Tekstblok:

══════════

De rechtbank overweegt dat zij uit de rapportages en uit de houding en presentatie van verdachte tijdens de zitting niet de indruk heeft gekregen dat er bij verdachte al sprake is van criminele verharding. Verdachte heeft ook een bijna blanco strafblad. Bij de rechtbank is het beeld ontstaan dat verdachte op een kruispunt in zijn leven staat waarbij hij de keuze heeft om al dan niet verder de criminaliteit in te gaan. De rechtbank acht het daarom des te meer van belang dat verdachte intensief aangestuurd en begeleid zal worden om de nodige stappen te zetten. De rechtbank verwacht dat het programma in een JJI daarvoor bij uitstek geschikt zal zijn. Verdachte heeft tijdens zijn voorarrest laten zien dat hij iets van zijn leven wil maken door het volgen van cursussen en het behalen van certificaten. Ter terechtzitting heeft verdachte verklaard dat hij weer naar school wil gaan om een Havodiploma te behalen. Dat verdachte de steun heeft van zijn ouders, weegt voor de rechtbank ook mee.
De rechtbank heeft dus – anders dan de deskundigen en de reclassering – de indruk gekregen dat pedagogische beïnvloeding van verdachte zeker tot de mogelijkheden behoort en dat hij daarbij gebaat zal zijn.

══════════

[Geëxtraheerde rijen]
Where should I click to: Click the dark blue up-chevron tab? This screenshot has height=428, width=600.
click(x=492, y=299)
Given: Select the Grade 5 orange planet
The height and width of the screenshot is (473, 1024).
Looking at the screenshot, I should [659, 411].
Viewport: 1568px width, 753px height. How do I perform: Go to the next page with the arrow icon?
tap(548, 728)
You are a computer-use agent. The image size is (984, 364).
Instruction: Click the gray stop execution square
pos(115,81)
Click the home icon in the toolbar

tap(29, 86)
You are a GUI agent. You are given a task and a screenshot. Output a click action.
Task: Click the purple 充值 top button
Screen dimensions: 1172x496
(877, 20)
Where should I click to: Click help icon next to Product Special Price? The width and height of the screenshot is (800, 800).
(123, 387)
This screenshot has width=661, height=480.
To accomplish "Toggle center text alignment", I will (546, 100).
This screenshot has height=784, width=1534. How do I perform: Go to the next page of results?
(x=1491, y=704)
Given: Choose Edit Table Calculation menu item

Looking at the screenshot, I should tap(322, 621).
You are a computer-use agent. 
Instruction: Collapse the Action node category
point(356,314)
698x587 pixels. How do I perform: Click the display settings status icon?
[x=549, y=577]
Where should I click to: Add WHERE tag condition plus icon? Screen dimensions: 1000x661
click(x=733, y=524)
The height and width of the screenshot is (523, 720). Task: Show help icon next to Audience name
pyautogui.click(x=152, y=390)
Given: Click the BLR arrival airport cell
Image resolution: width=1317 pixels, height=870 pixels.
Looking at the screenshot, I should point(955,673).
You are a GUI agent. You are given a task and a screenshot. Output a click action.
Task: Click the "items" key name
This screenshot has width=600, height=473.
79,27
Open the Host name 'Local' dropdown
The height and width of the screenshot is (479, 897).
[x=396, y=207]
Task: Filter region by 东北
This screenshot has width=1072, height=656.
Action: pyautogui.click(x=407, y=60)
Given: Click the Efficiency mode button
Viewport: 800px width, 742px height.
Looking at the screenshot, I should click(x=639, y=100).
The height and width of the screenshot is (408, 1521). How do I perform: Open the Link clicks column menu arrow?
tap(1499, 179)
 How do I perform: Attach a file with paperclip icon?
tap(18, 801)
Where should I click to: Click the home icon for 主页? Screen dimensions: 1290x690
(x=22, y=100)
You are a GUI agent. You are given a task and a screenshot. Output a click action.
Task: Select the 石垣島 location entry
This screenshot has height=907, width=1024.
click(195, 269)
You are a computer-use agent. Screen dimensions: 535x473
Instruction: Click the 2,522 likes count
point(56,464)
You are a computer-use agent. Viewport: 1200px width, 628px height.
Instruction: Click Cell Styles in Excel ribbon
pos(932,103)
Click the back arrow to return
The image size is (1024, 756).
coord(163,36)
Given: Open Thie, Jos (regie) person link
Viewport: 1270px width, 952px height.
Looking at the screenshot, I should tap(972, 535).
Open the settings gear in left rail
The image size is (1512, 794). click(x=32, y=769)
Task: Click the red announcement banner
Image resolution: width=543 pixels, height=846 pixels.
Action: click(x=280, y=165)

══════════

Geef het tekstblok hierboven over de overwegingen van de rechtbank met betrekking tot verdachte volledig en woordelijk weer.

Uitvoer hieronder:
De rechtbank overweegt dat zij uit de rapportages en uit de houding en presentatie van verdachte tijdens de zitting niet de indruk heeft gekregen dat er bij verdachte al sprake is van criminele verharding. Verdachte heeft ook een bijna blanco strafblad. Bij de rechtbank is het beeld ontstaan dat verdachte op een kruispunt in zijn leven staat waarbij hij de keuze heeft om al dan niet verder de criminaliteit in te gaan. De rechtbank acht het daarom des te meer van belang dat verdachte intensief aangestuurd en begeleid zal worden om de nodige stappen te zetten. De rechtbank verwacht dat het programma in een JJI daarvoor bij uitstek geschikt zal zijn. Verdachte heeft tijdens zijn voorarrest laten zien dat hij iets van zijn leven wil maken door het volgen van cursussen en het behalen van certificaten. Ter terechtzitting heeft verdachte verklaard dat hij weer naar school wil gaan om een Havodiploma te behalen. Dat verdachte de steun heeft van zijn ouders, weegt voor de rechtbank ook mee.
De rechtbank heeft dus – anders dan de deskundigen en de reclassering – de indruk gekregen dat pedagogische beïnvloeding van verdachte zeker tot de mogelijkheden behoort en dat hij daarbij gebaat zal zijn.